A Lorentz transformation is a linear transformation that maintains the length of paravectors. Lorentz transformations include rotations and boosts as proper Lorentz transformations and reflections and non-orthochronous transformations among the improper Lorentz transformations.

A proper Lorentz transformation can be written in spinorial form as

${\displaystyle p\to p^{\prime }=Lp{L}^{†},}$

where the spinor ${\displaystyle L}$ is subject to the condition of unimodularity

${\displaystyle L\overline{L}=1}$

In ${\displaystyle C{l}_3}$, the spinor ${\displaystyle L}$ can be written as the exponential of a biparavector ${\displaystyle W}$

${\displaystyle L_{}=e^W}$

If the biparavector ${\displaystyle W}$ contains only a bivector (complex vector in ${\displaystyle C{l}_3}$), the Lorentz transformations is a rotation in the plane of the bivector

${\displaystyle R=e^{-i\frac{1}{2}\mathit{\theta }}}$

for example, the following expression represents a rotor that applies a rotation angle ${\displaystyle \theta }$ around the direction ${\displaystyle {𝐞}_3}$ according to the right hand rule

${\displaystyle R=e^{-\frac{\theta }{2}{𝐞}_{12}}=e^{-i\frac{\theta }{2}{𝐞}_3},}$

applying this rotor to the unit vector along ${\displaystyle {𝐞}_1}$ gives the expected result

${\displaystyle {𝐞}_1\to e^{-i\frac{\theta }{2}{𝐞}_3}{𝐞}_1{e}^{i\frac{\theta }{2}{𝐞}_3}={𝐞}_1{e}^{i\frac{\theta }{2}{𝐞}_3}{e}^{i\frac{\theta }{2}{𝐞}_3}={𝐞}_1{e}^{i\theta {𝐞}_3}={𝐞}_1(\cos (\theta )+i{𝐞}_3\sin (\theta ))={𝐞}_1\cos (\theta )+{𝐞}_2\sin (\theta )}$

The rotor ${\displaystyle R}$ has two fundamental properties.

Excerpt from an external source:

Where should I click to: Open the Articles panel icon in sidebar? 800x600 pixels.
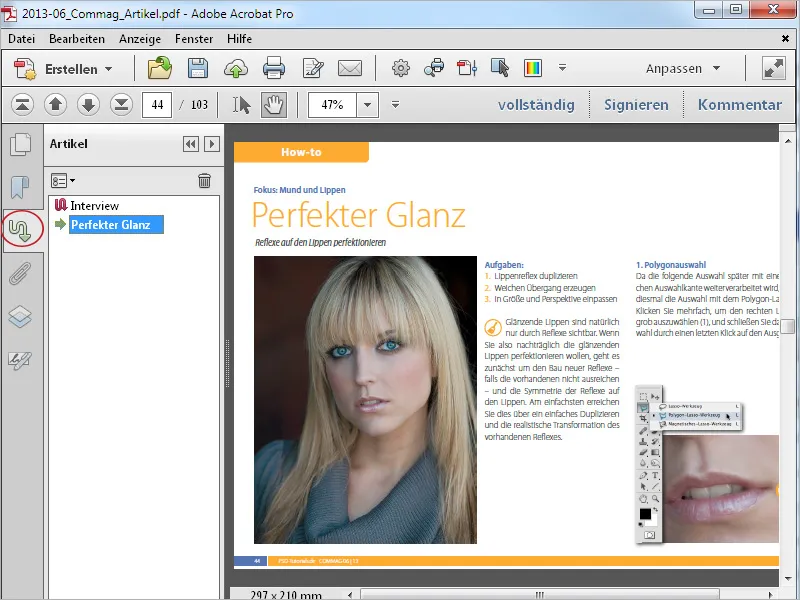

It is said to be unimodular and unitary, such that

• Unimodular: ${\displaystyle R\overline{R}=1}$
• Unitary: ${\displaystyle R{R}^{†}=1}$

In the case of rotors, the bar conjugation and the reversion have the same effect

${\displaystyle \overline{R}=R^{†}.}$

If the biparavector ${\displaystyle W}$ contains only a real vector, the Lorentz transformation is a boost along the direction of the respective vector

${\displaystyle R=e^{\frac{1}{2}\mathit{\eta }}}$

for example, the following expression represents a boost along the ${\displaystyle {𝐞}_3}$ direction

${\displaystyle B=e^{\frac{1}{2}\eta {𝐞}_3},}$

where the real scalar parameter ${\displaystyle \eta }$ is the rapidity.

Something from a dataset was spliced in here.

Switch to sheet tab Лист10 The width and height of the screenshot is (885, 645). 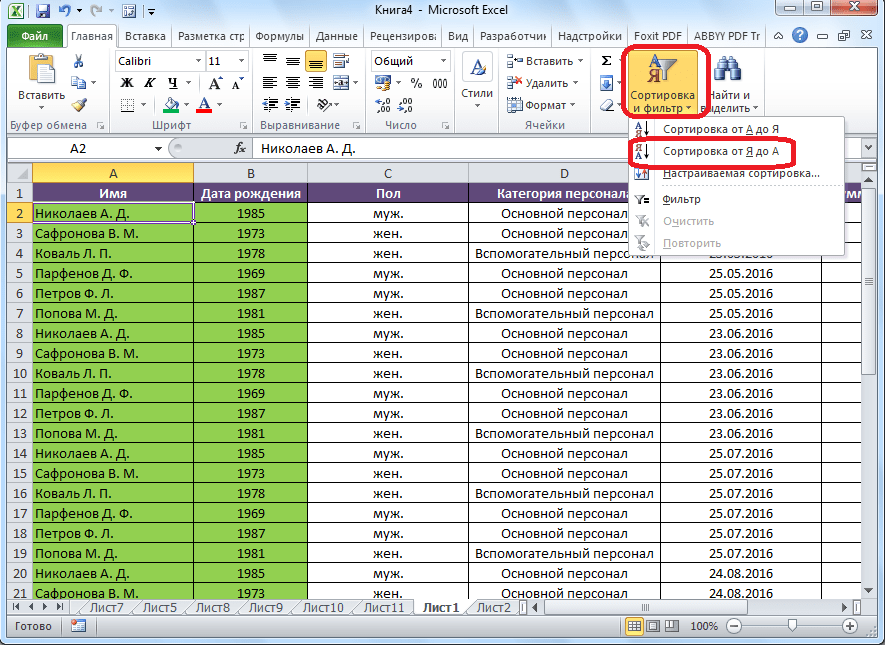[x=323, y=607]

The boost ${\displaystyle B}$ is seen to be:

• Unimodular: ${\displaystyle B\overline{B}=1}$
• Real: ${\displaystyle B^{†}=B}$

In general, the spinor of the proper Lorentz transformation can be written as the product of a boost and a rotor

${\displaystyle L_{}=BR}$

The boost factor can be extracted as

${\displaystyle B=\sqrt{L{L}^{†}}}$

and the rotor is obtained from the even grades of ${\displaystyle L}$

${\displaystyle R=\frac{L+{\overline{L}}^{†}}{2⟨B{⟩}_S}}$

The proper velocity of a particle at rest is equal to one

${\displaystyle u_{r_{}}=1}$

Any proper velocity, at least instantaneously, can be obtained from an active Lorentz transformation from the particle at rest, such that

${\displaystyle u=L{u}_{r_{}}{L}^{†},}$

that can be written as

${\displaystyle u=L{L}^{†}=BR(BR{)}^{†}=BR{R}^{†}{B}^{†}=BB=B^2,}$

so that

${\displaystyle B=\sqrt{u}=\frac{1+u}{\sqrt{2(1+⟨u{⟩}_S)}},}$

where the explicit formula of the square root for a unit length paravector was used.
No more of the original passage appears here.